## Short exercise:
Rewrite the data below, replacing every "Where should I click to" with "Where do I click to" and leaving everything else unchanged.
————
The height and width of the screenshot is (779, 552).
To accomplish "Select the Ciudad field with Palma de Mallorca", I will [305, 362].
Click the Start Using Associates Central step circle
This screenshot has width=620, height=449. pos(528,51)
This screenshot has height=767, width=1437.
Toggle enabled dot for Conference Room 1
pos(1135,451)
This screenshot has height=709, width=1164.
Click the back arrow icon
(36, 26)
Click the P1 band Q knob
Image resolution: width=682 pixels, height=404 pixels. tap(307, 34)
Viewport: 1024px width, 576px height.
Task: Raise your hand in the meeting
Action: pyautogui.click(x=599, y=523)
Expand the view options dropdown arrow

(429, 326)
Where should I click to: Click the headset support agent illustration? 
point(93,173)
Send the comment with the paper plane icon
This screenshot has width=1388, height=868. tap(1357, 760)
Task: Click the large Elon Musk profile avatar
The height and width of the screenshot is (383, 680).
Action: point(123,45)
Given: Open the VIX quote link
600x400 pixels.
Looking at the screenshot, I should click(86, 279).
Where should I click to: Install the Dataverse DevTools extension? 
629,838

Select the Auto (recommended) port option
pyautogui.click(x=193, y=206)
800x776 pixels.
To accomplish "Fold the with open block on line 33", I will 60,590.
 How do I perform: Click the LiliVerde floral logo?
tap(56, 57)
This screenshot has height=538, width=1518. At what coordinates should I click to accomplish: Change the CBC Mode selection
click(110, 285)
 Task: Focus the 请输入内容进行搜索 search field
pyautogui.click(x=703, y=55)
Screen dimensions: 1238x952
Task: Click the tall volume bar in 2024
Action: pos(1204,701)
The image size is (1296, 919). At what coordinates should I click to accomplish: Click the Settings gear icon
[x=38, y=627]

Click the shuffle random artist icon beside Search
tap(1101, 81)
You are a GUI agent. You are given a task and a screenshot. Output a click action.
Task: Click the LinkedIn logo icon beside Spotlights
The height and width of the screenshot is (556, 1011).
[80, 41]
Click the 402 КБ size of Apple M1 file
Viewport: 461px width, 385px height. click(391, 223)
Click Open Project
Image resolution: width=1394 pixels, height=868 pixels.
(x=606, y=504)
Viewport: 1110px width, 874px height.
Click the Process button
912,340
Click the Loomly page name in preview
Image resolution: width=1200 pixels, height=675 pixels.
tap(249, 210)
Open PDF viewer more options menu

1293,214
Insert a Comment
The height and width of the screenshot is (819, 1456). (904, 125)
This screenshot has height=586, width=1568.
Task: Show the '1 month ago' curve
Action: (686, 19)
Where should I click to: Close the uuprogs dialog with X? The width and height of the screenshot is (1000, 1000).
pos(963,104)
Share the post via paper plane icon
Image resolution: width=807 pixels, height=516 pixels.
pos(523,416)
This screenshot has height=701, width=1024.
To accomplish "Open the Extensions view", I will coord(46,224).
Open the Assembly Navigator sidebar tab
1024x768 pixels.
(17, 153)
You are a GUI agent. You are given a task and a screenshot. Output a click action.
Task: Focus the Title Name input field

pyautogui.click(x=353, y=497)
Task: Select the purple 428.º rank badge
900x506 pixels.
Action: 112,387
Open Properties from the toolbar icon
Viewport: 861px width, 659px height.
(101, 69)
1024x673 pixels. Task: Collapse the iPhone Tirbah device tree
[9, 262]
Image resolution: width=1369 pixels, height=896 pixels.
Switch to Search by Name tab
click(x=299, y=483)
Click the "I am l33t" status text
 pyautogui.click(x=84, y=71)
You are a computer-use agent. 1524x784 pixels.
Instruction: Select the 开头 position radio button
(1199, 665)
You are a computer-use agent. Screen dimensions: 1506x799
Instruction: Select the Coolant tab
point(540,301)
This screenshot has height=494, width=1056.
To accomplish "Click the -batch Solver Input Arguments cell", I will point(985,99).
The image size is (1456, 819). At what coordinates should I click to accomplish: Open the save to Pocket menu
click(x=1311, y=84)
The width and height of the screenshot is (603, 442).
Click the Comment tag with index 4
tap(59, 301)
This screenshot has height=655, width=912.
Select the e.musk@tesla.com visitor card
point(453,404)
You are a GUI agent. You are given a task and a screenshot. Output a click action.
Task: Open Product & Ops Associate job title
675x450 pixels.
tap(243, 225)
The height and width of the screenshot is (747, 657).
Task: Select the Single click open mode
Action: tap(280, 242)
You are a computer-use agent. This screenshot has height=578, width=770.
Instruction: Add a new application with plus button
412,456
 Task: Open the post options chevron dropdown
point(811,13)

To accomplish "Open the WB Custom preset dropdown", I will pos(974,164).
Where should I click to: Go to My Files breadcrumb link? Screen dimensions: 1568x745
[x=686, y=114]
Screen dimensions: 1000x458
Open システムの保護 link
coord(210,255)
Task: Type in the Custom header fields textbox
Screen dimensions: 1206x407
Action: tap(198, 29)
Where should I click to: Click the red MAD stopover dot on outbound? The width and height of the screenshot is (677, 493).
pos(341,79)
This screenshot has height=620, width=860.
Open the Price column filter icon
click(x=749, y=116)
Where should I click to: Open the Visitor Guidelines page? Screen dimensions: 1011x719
————
## Solution:
The height and width of the screenshot is (779, 552).
To accomplish "Select the Ciudad field with Palma de Mallorca", I will [305, 362].
Click the Start Using Associates Central step circle
This screenshot has width=620, height=449. pos(528,51)
This screenshot has height=767, width=1437.
Toggle enabled dot for Conference Room 1
pos(1135,451)
This screenshot has height=709, width=1164.
Click the back arrow icon
(36, 26)
Click the P1 band Q knob
Image resolution: width=682 pixels, height=404 pixels. tap(307, 34)
Viewport: 1024px width, 576px height.
Task: Raise your hand in the meeting
Action: pyautogui.click(x=599, y=523)
Expand the view options dropdown arrow

(429, 326)
Where do I click to: Click the headset support agent illustration? 
point(93,173)
Send the comment with the paper plane icon
This screenshot has width=1388, height=868. tap(1357, 760)
Task: Click the large Elon Musk profile avatar
The height and width of the screenshot is (383, 680).
Action: point(123,45)
Given: Open the VIX quote link
600x400 pixels.
Looking at the screenshot, I should click(86, 279).
Where do I click to: Install the Dataverse DevTools extension? 
629,838

Select the Auto (recommended) port option
pyautogui.click(x=193, y=206)
800x776 pixels.
To accomplish "Fold the with open block on line 33", I will 60,590.
 How do I perform: Click the LiliVerde floral logo?
tap(56, 57)
This screenshot has height=538, width=1518. At what coordinates should I click to accomplish: Change the CBC Mode selection
click(110, 285)
 Task: Focus the 请输入内容进行搜索 search field
pyautogui.click(x=703, y=55)
Screen dimensions: 1238x952
Task: Click the tall volume bar in 2024
Action: pos(1204,701)
The image size is (1296, 919). At what coordinates should I click to accomplish: Click the Settings gear icon
[x=38, y=627]

Click the shuffle random artist icon beside Search
tap(1101, 81)
You are a GUI agent. You are given a task and a screenshot. Output a click action.
Task: Click the LinkedIn logo icon beside Spotlights
The height and width of the screenshot is (556, 1011).
[80, 41]
Click the 402 КБ size of Apple M1 file
Viewport: 461px width, 385px height. click(391, 223)
Click Open Project
Image resolution: width=1394 pixels, height=868 pixels.
(x=606, y=504)
Viewport: 1110px width, 874px height.
Click the Process button
912,340
Click the Loomly page name in preview
Image resolution: width=1200 pixels, height=675 pixels.
tap(249, 210)
Open PDF viewer more options menu

1293,214
Insert a Comment
The height and width of the screenshot is (819, 1456). (904, 125)
This screenshot has height=586, width=1568.
Task: Show the '1 month ago' curve
Action: (686, 19)
Where do I click to: Close the uuprogs dialog with X? The width and height of the screenshot is (1000, 1000).
pos(963,104)
Share the post via paper plane icon
Image resolution: width=807 pixels, height=516 pixels.
pos(523,416)
This screenshot has height=701, width=1024.
To accomplish "Open the Extensions view", I will coord(46,224).
Open the Assembly Navigator sidebar tab
1024x768 pixels.
(17, 153)
You are a GUI agent. You are given a task and a screenshot. Output a click action.
Task: Focus the Title Name input field

pyautogui.click(x=353, y=497)
Task: Select the purple 428.º rank badge
900x506 pixels.
Action: 112,387
Open Properties from the toolbar icon
Viewport: 861px width, 659px height.
(101, 69)
1024x673 pixels. Task: Collapse the iPhone Tirbah device tree
[9, 262]
Image resolution: width=1369 pixels, height=896 pixels.
Switch to Search by Name tab
click(x=299, y=483)
Click the "I am l33t" status text
 pyautogui.click(x=84, y=71)
You are a computer-use agent. 1524x784 pixels.
Instruction: Select the 开头 position radio button
(1199, 665)
You are a computer-use agent. Screen dimensions: 1506x799
Instruction: Select the Coolant tab
point(540,301)
This screenshot has height=494, width=1056.
To accomplish "Click the -batch Solver Input Arguments cell", I will point(985,99).
The image size is (1456, 819). At what coordinates should I click to accomplish: Open the save to Pocket menu
click(x=1311, y=84)
The width and height of the screenshot is (603, 442).
Click the Comment tag with index 4
tap(59, 301)
This screenshot has height=655, width=912.
Select the e.musk@tesla.com visitor card
point(453,404)
You are a GUI agent. You are given a task and a screenshot. Output a click action.
Task: Open Product & Ops Associate job title
675x450 pixels.
tap(243, 225)
The height and width of the screenshot is (747, 657).
Task: Select the Single click open mode
Action: tap(280, 242)
You are a computer-use agent. This screenshot has height=578, width=770.
Instruction: Add a new application with plus button
412,456
 Task: Open the post options chevron dropdown
point(811,13)

To accomplish "Open the WB Custom preset dropdown", I will pos(974,164).
Where do I click to: Go to My Files breadcrumb link? Screen dimensions: 1568x745
[x=686, y=114]
Screen dimensions: 1000x458
Open システムの保護 link
coord(210,255)
Task: Type in the Custom header fields textbox
Screen dimensions: 1206x407
Action: tap(198, 29)
Where do I click to: Click the red MAD stopover dot on outbound? The width and height of the screenshot is (677, 493).
pos(341,79)
This screenshot has height=620, width=860.
Open the Price column filter icon
click(x=749, y=116)
Where do I click to: Open the Visitor Guidelines page? Screen dimensions: 1011x719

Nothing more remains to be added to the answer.